Прижизненные выставки Василия Верещагина, как известно (а кому неизвестно, тот может прочитать), вызывали скандалы, их закрывали, многие картины цензура запрещала. Художник периодически оскорблял чувства патриотов и верующих. Картину «Воскресение», написанную под влиянием тогдашнего властителя атеистических умов Эрнеста Ренана, в Вене возбужденный католик облил медным купоросом. Верещагин даже «переложил револьвер из заднего кармана в боковой», когда «какой-то сумасшедший, проповедовавший перед моими картинами, все спрашивал мой адрес» (этот фрагмент из письма художника жене приведен в каталоге). Но нынешнюю публику возмутило другое.
Как ни удивительно, но не картины, а их рамы вызвали у вернисажных зрителей раздражение, граничащее с возмущением. Портрет «Отставной дворецкий», обрамленный золоченой резной рамой, площадью превышающей само изображение, был многократно воспроизведен в том крохотном фрагменте социальных сетей, где водятся профессиональные любители искусства. В горячих комментариях тут же виновником объявлялся музей или безвкусный заказчик картины (никакого заказчика у цикла о простых русских людях не было).
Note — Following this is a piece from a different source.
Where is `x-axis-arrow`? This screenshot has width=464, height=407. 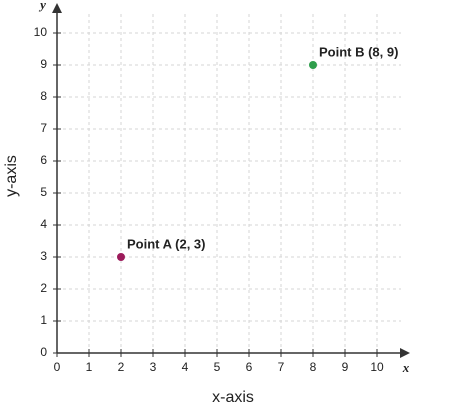
x-axis-arrow is located at coordinates (405, 353).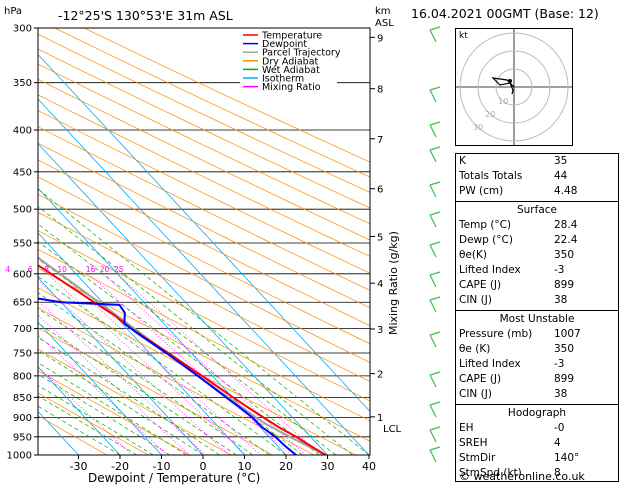 This screenshot has height=486, width=629. What do you see at coordinates (522, 476) in the screenshot?
I see `credit-text: © weatheronline.co.uk` at bounding box center [522, 476].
Я комментаторов понимаю: рама возмутительно богата, золото глаза застит.
В выпущенной к выставке книге есть две статьи, для подобного издания нехарактерные: авторства Ирины Альтер о выставочной деятельности Верещагина и его новаторских способах экспонировать картины и «Говорящие рамы» Светланы Соловьевой. Хотя именно о раме «Отставного дворецкого» в каталоге ничего не сказано.
В статье Соловьевой разобраны более серьезные примеры важности для Верещагина массивных рам, декор которых был тщательно продуман и торжественен, как подобает обрамлению героических полотен. Автор рассказывает в основном о текстах на рамах, являющихся не аналогами современных подписей под репортажными фотографиями (такое мнение встречается, когда Верещагина объявляют военкором), а назидательными надписями на памятниках и эпитафиями. «Ляжем костьми, не посрамим земли русской, мертвые сраму не имут» — на картине «Нападают врасплох» воспроизведены слова князя Святослава из летописи Нестора. В иллюстрациях к статье рамы подписаны как картины: «Дерево, лепнина, крупнозернистая присыпка, резьба, блестящая и матовая позолота. 174х244. Размер по внутреннему краю 124х193».
Признаться, никогда в жизни я не рассматривала раму «Апофеоза войны», а ее благородная величественность того стоит — отвлекали страшные черепа, зловещие вороны и мысли, что Сальвадору Дали такого не снилось. А вот глядя на заурядного, тактично говоря, «Отставного дворецкого», только о раме и думала.
Верещагин, рассказывает Соловьева, предполагал на всех картинах раннего цикла «Варвары» вырезать цитаты из Корана. «Очевидно, эта идея была навеяна ему многочисленными арабскими надписями на стенах древних сооружений Самарканда». Арабского Верещагин не знал, но был, как видно, зачарован красотой восточного шрифта, как и резьбой двери Тамерлана или колонн самаркандского дворца, которые в картине «Представляют трофеи» занимают центральное место. Вообще, предметный мир и всякая прекрасная «прикладнина» возбуждали его талант. Но, что делать, чужую красоту он понимал лучше родной.
Русский цикл Верещагина — поздний и не слишком, будем честны, удачный. Но достаточно посмотреть на соседние с «Отставным дворецким» картины — «Иконостас церкви Иоанна Богослова на Ишне близ Ростова Ярославского» или «Резной столб в трапезной Петропавловской церкви в селе Пучуге Вологодской губернии» (в сущности, портрет балясины), чтобы понять, почему у изображений «незамечательных русских людей» такие избыточно массивные рамы. Они своего рода киоты, пусть и вопиюще, на наш взгляд, безвкусные.
Непривычно, но в каталоге выставки многие картины воспроизведены с рамами. Понятно почему, но глаз режет. Придется, однако, смириться из уважения к классику. Он на своих выставках обрамлял даже фотографии отсутствующих картин, что, на современный взгляд, похуже, чем безвкусица.